Generating SSL Certificates

You can use the orchestrator’s ability to use Let’s Encrypt and the certbot utility to automatically create SSL certificates for your site.

It would be normal when deploying a certificate to have satisfied the following before orchestrating your cluster:

  • Pre-allocate public IPs for the Master and Infrastructure (Router) nodes

  • A domain (like mydomain.com) routed to the Master’s public IP for access to the OpenShift/OKD’s web console

The above information need to be placed in your deployment configuration prior to orchestration.

  1. Place the identity of the Master Node’s fixed IP into the value for cluster.master.fixed_ip_id. This is normally the provider’s identity of the allocated IP not the IP itself. In the case of AWS this would be the the Elastic IP identity (the value starting eipalloc-)

  2. Similarly place the identity of the Infrastructure/Router Node’s fixed IP into the value for cluster.infra.fixed_ip_id

  3. Place the domain name routed to the master (for the OpenShift console) into the value for cluster.public_hostname

  4. Place the domain name that is routed to the Infrastructure/Router into the value for cluster.default_subdomain

  5. To instruct the orchestrator to automatically generate certificates set the cluster.certificates.generate_api_cert value to Yes

  6. Finally, you need to set the TF_VAR_master_certbot_email variable in your setenv.sh file to the email address registered with Let’s Encrypt.

You should now be ready to follow the Creating a Cluster guide.
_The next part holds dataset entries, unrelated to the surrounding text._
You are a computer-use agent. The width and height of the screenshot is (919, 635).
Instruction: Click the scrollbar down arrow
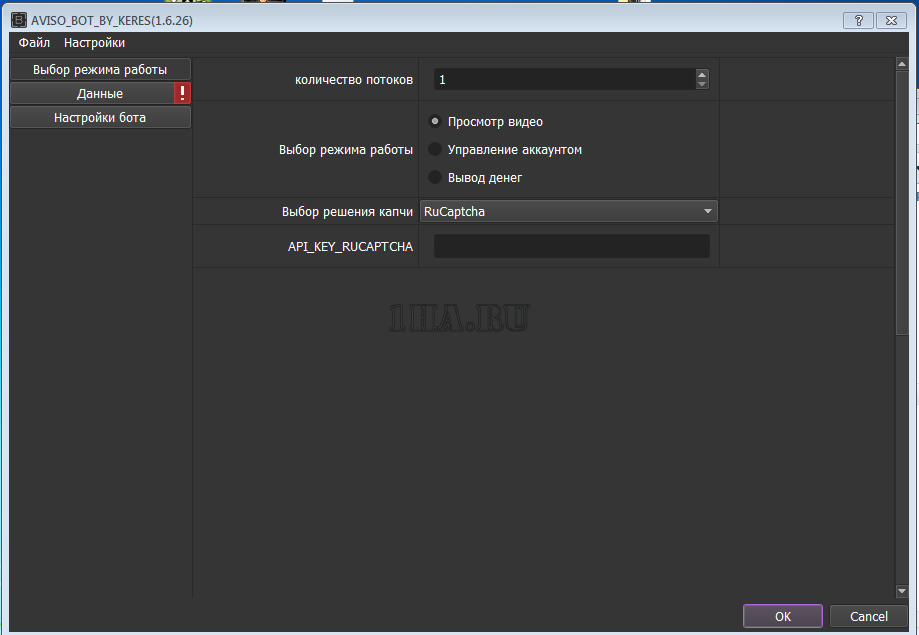(901, 592)
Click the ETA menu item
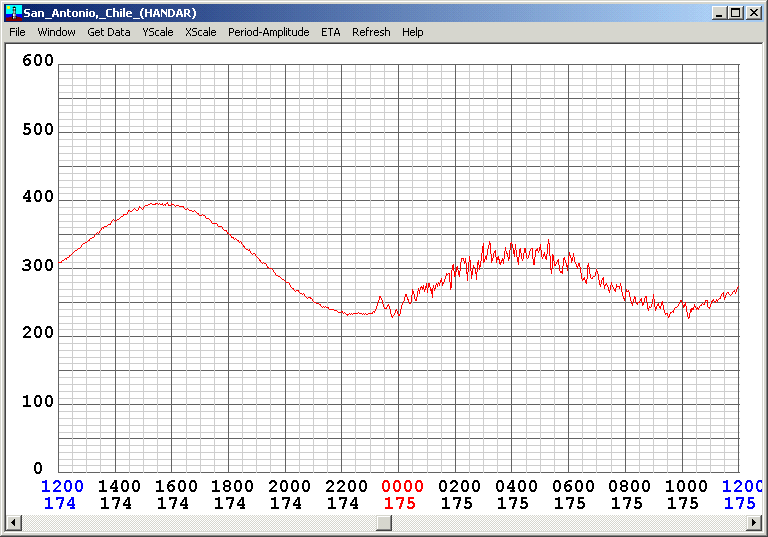This screenshot has height=537, width=768. (x=330, y=32)

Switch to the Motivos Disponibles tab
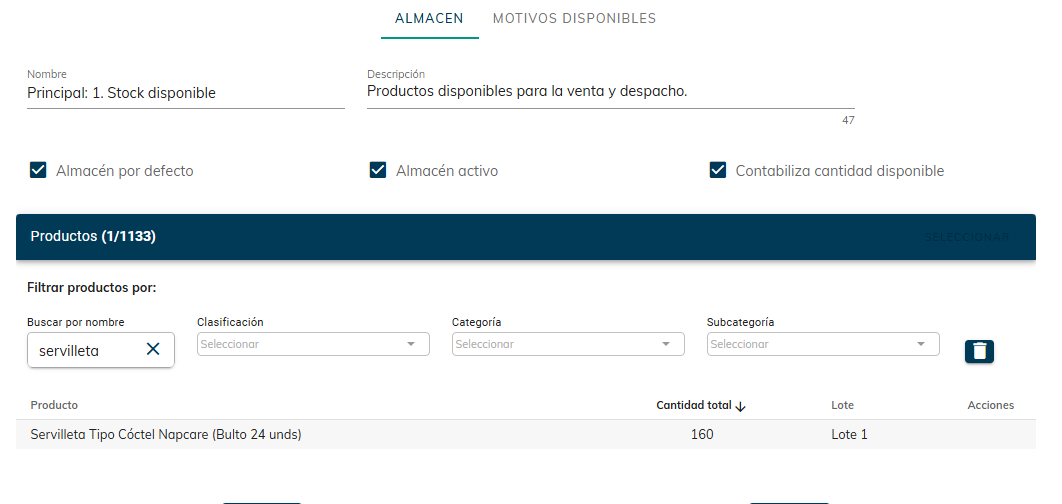(x=574, y=18)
Using automatically allocated public IPs

If you are not generating a certificate then you can optionally let the orchestrator allocate public IPs for your Master and Infrastructure instances.
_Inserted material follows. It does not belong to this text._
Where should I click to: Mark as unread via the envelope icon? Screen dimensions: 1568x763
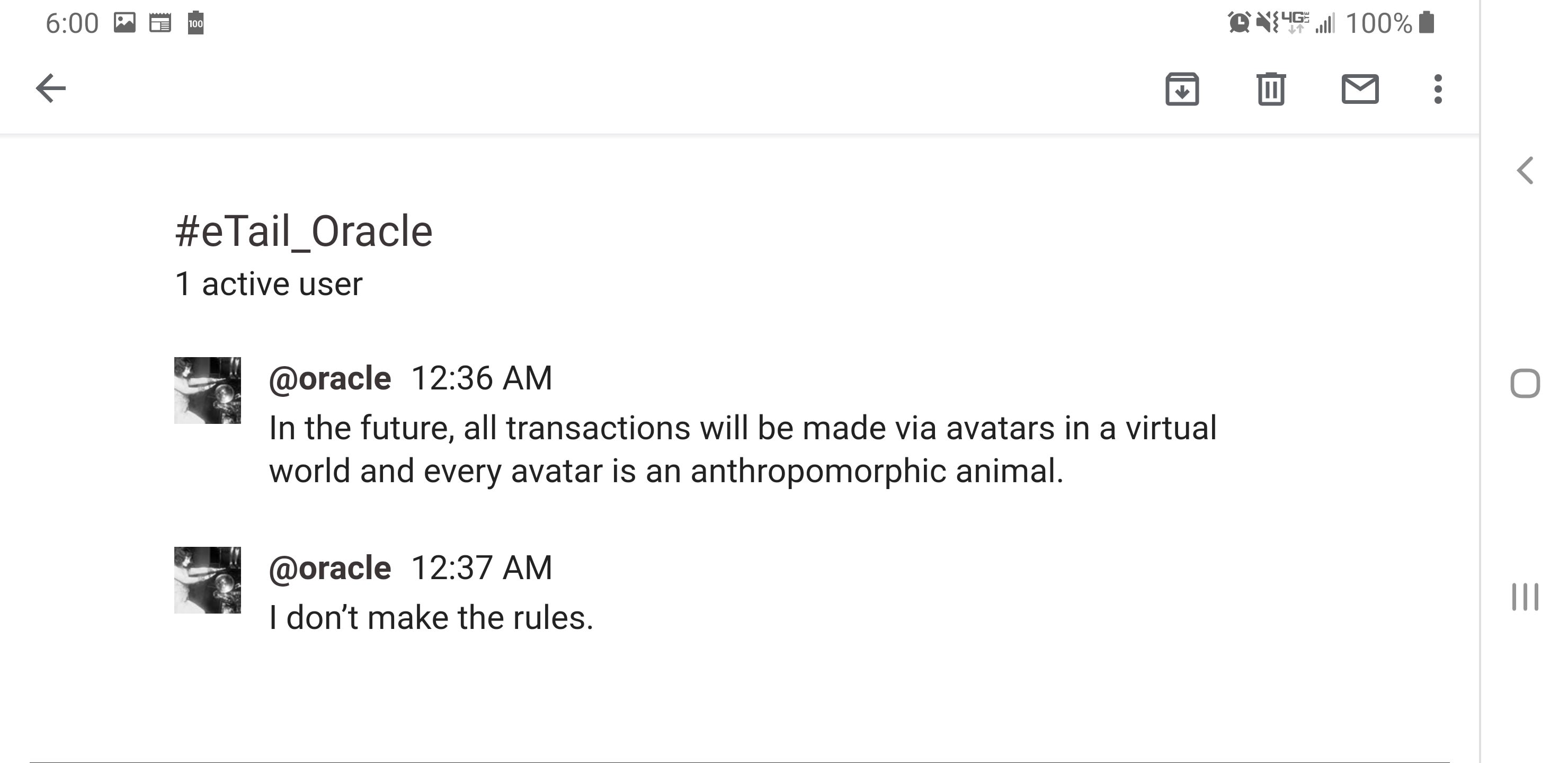[x=1360, y=90]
In this case you simply need to remove any value for the Master and Infrastructure fixed_ip_id properties of your deployment configuration.

When you do not provide values for the Master and Infrastructure fixed_ip_id values the orchestrator will, where the provider allows it, create fixed IPs on your behalf. In the case of AWS this will be two Elastic IP allocations in the region the orchestrator is deploying to.

Automatically generated public IPs will be removed when the cluster is destroyed.